バイデン大統領が現職大統領として初めて労働組合のピケに参加した(AP/アフロ)

 また、共和党のドナルド・トランプは、9月27日に行われた共和党候補者による第2回討論会を第1回に引き続いて欠席し、代わりにミシガン州で自動車製造に関わる労働者に向けて演説を行った。

 このように言うと、米国において労働者や労働組合は政治的に活発で、大きな存在感を示しているという印象を持つ人もいるのではないだろうか。実は、米国における労働と政治を取り巻く状況は複雑である。本稿では、米国における労働と政治をめぐる問題について、説明することにしたい。

労働組合の影響力と分断

 まず、米国の労働組合が利益集団として強力かというと、必ずしもそうではない。

 かつては労働組合の政治的影響力は大きいといわれていた。1935年に全国労働関係法(通称ワグナー法)で労働者の団結権・団体交渉権が認められ、38年の公正労働基準法で最低賃金や労働時間が整備された。40年代後半から50年代には世界最大で最も豊かな中産階級を形成するのに寄与し、60年代に連邦最低賃金、社会保障、失業保険、メディケア、労働安全衛生法、公民権法などを獲得・拡充する上で労働組合が大きな役割を果たしたとされる。

 だが、70年代以降、労働組合の影響力は著しく低下している。2023年には注目を集めるストが複数発生しているものの、民間セクターで1000人以上が参加したストライキは、一年を通してみても数えるほどしかないのが最近の傾向である。

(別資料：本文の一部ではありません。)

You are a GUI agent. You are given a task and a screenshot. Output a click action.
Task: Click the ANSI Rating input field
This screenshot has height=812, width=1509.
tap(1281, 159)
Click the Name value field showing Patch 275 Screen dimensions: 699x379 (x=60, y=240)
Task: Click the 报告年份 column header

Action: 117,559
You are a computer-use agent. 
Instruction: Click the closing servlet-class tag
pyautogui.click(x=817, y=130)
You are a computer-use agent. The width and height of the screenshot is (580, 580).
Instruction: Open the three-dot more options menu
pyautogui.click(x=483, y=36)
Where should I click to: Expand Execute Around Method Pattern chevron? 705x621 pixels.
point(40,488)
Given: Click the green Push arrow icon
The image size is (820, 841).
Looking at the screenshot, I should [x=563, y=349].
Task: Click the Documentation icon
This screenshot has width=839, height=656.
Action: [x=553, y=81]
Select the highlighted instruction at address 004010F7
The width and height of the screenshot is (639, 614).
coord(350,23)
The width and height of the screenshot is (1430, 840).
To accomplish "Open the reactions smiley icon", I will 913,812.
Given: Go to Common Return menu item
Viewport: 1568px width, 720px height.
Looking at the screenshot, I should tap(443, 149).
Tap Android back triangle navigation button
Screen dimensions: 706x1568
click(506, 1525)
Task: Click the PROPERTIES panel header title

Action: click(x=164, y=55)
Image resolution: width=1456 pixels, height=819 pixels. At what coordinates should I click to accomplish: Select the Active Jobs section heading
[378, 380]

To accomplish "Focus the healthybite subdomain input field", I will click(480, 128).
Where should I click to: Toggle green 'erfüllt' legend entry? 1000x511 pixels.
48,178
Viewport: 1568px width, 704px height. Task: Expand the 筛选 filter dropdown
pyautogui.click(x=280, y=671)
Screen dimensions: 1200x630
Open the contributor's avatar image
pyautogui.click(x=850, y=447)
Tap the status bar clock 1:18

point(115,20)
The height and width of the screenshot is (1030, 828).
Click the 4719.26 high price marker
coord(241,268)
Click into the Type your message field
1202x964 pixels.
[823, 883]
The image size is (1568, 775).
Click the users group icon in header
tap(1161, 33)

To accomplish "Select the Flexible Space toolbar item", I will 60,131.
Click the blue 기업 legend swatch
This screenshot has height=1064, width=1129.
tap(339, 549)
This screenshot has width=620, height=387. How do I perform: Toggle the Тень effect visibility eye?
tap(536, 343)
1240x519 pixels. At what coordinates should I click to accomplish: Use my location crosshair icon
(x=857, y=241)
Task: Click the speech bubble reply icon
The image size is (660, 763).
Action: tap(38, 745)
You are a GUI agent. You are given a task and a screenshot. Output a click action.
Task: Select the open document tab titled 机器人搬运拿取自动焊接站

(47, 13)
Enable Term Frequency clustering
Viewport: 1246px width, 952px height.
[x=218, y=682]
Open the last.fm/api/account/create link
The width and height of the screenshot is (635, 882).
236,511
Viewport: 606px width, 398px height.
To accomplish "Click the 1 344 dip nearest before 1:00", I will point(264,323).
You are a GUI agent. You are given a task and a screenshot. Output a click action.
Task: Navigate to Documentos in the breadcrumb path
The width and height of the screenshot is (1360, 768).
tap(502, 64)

 また、米国で有給の病気休暇や産前産後休暇の権利がいまだ認められていないことを考えても、労働組合の要求の多くが実現しているとも言えない状態である。現在はストが複数発生しているために非常に労働組合が目立っているが、そもそも成果を上げている利益集団ならば目立つ行動をとる必要はないはずである。